La pandemia ha fatto da lente di ingrandimento mostrando i limiti del sistema di accoglienza ma allo stesso tempo è stato un acceleratore per la costruzione di risposte e soluzioni organizzative nuove che si ispirano ad un pensiero diverso. Si tratta spesso di soluzioni autogestite da chi offre i servizi, in fieri e precarie, ma in alcuni casi si sta assistendo ad una metamorfosi che merita certamente di essere approfondita.
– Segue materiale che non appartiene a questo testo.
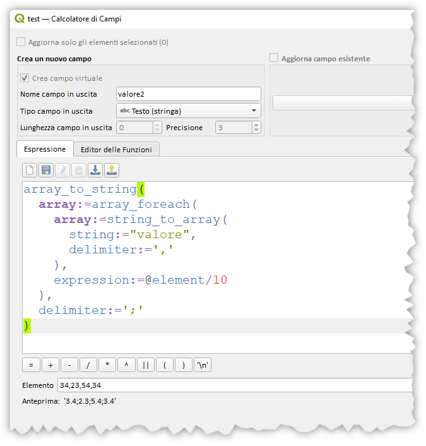Click the 'Precisione' spinner arrows
The height and width of the screenshot is (446, 426).
tap(256, 128)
In alcune città, il piano freddo è andato in continuità con il Piano Emergenza Covid, garantendo un’apertura H24 delle strutture di accoglienza che ha di fatto unito il servizio notturno al diurno (Torino, Milano, Genova, Palermo, Trieste). A causa dell’emergenza sanitaria, le strutture di accoglienza hanno dovuto dimezzare i posti disponibili e questo ha creato disagi e difficoltà a trovare un luogo dove stare per le persone senza dimora. In alcune città fortunatamente gli enti hanno aumentato (a volte raddoppiato) le strutture di ospitalità, proprio per garantire la copertura dell’accoglienza. Rimane il fatto che “alcune persone restano comunque in strada perché le strutture notturne non sono la risposta”. In alcune città come Milano, e non solo, la pandemia ha cambiato tutto. È cambiato il territorio nel senso che è cambiata sia l’utenza - più persone stanziali e meno persone transitanti da altre città, sia l’offerta.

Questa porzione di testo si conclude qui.